Decision Date07 November 2018
Docket NumberNo. 1:16-cv-00653,1:16-cv-00653
Citation353 F.Supp.3d 342
Parties Lance H. FARMER, Plaintiff v. Matthew T. DECKER, Defendant
CourtU.S. District Court — Middle District of Pennsylvania

Devon M. Jacob, Jacob Litigation, Mechanicsburg, PA, for Plaintiff.

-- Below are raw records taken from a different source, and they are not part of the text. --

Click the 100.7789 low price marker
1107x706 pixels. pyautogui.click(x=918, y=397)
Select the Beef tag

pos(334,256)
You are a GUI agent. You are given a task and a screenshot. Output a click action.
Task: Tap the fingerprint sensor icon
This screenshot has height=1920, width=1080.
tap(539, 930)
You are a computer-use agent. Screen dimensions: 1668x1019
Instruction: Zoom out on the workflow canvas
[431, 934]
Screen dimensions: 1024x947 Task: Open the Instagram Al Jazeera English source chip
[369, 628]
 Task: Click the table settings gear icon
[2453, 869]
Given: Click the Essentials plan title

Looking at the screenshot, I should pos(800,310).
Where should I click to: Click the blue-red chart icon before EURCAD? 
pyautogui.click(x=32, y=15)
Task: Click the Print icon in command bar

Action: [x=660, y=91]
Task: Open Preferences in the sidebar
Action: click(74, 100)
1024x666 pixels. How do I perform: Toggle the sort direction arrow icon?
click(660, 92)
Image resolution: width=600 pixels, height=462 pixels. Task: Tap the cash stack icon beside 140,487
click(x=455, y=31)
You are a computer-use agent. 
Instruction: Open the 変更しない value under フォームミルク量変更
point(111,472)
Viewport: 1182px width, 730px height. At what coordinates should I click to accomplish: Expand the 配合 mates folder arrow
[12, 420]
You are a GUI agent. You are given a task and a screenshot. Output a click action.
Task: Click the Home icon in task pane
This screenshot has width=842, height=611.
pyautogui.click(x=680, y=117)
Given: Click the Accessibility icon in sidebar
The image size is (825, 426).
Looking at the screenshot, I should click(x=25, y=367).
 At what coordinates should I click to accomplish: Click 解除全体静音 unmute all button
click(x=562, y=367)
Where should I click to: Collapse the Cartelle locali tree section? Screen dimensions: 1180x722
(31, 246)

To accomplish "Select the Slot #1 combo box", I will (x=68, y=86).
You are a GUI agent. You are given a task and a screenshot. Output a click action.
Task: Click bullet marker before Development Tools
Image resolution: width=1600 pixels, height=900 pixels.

Jessica S. Davis, Kenneth L. Joel, Office of Attorney General, Harrisburg, PA, for Defendant.

MEMORANDUM

(Judge Kane )

Before the Court is Defendant Matthew T. Decker ("Defendant")'s motion for summary judgment. (Doc. No. 28.) For the reasons that follow, the Court will grant the motion.

I. BACKGROUND
A. Procedural Background

This action finds its origins in the April 4, 2015 Easter egg hunt at the Wesley United Methodist Church in Marysville, Pennsylvania. A report of Plaintiff Lance H. Farmer ("Plaintiff")'s verbal confrontation with a woman at that event was made to the Pennsylvania State Police. Defendant Decker, a Pennsylvania State Trooper, investigated the complaint and cited Plaintiff for disorderly conduct. On April 19, 2016, Plaintiff filed a complaint against Trooper Decker alleging First Amendment "Retaliation for Protected Speech" pursuant to 42 U.S.C. § 1983 (Count 1), and claims for Malicious Prosecution and Abuse of Process under Pennsylvania law (Counts 2 and 3). (Doc. No. 1.) On August 15, 2016, Defendant filed a Motion to Dismiss Counts 2 and 3 of Plaintiff's complaint, arguing that the state law claims should be dismissed by operation of the doctrine of sovereign immunity of the Commonwealth and its employees. (Doc. Nos. 8, 11.) On March 9, 2017, the Court issued an Order denying Defendant's motion to dismiss, noting that Defendant did not fully address the relevant legal issues in his brief in support of his motion, and finding that while it was a "close call," the Court could not conclude that Plaintiff "failed to allege facts from which it can reasonably be inferred that Defendant's actions were motivated solely by personal concerns," that would potentially remove him from the scope of sovereign immunity's protection. (Doc. No. 15 at 3-4.) The Court's Order denied the motion without prejudice to Defendant's ability to renew this issue in connection with a properly-supported motion for summary judgment. (Id. at 4.)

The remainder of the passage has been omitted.